Items from a dataset:
——

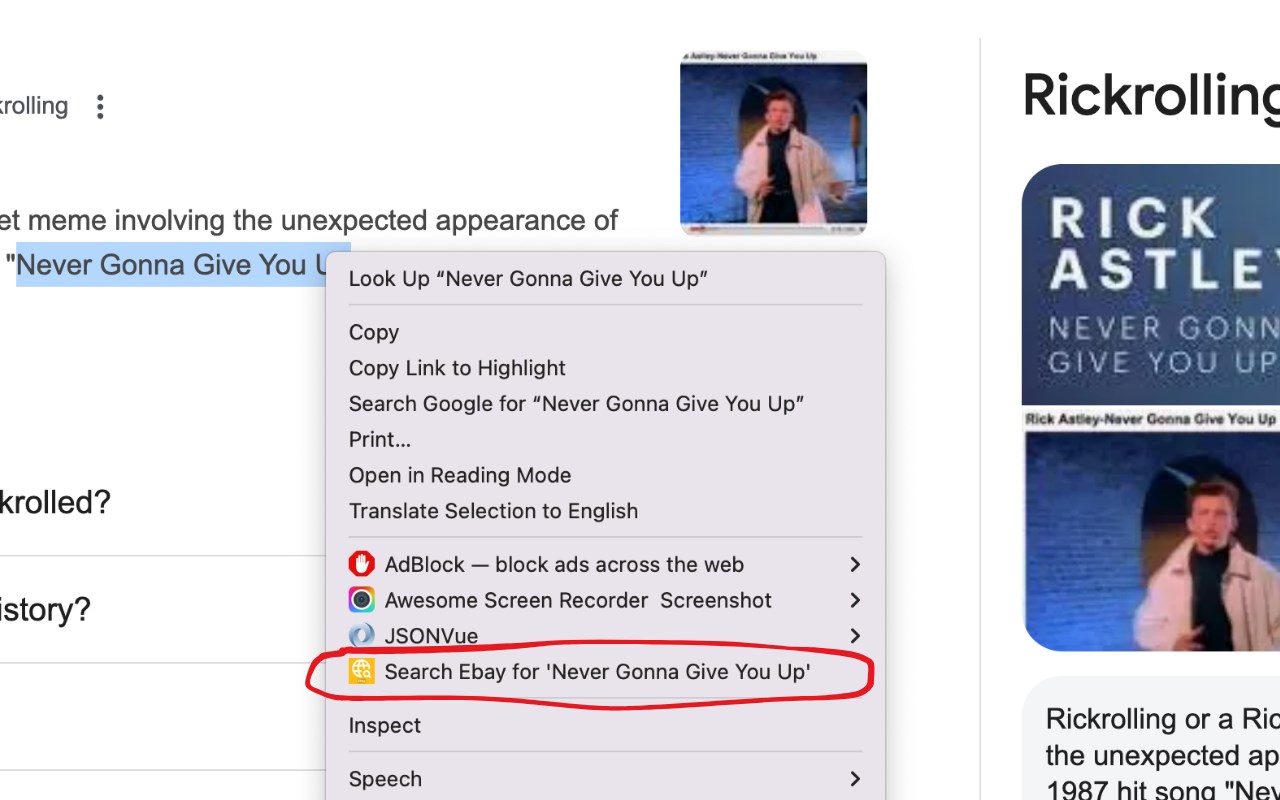Select Translate Selection to English
1280x800 pixels.
493,511
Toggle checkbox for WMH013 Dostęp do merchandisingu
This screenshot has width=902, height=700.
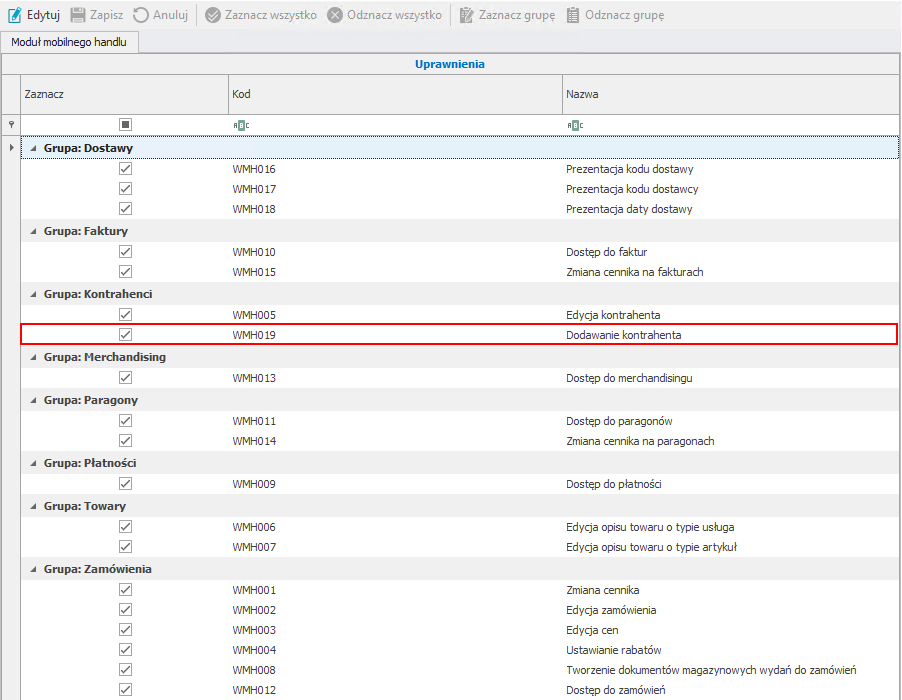point(125,378)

——

WHAT NEEDS TO BE DONE:
Retype only the lines above from the one with "Toggle checkbox for" through the last, both ends included, keeping every picture out of the copy.

YOUR SOLUTION:
Toggle checkbox for WMH013 Dostęp do merchandisingu
This screenshot has width=902, height=700.
point(125,378)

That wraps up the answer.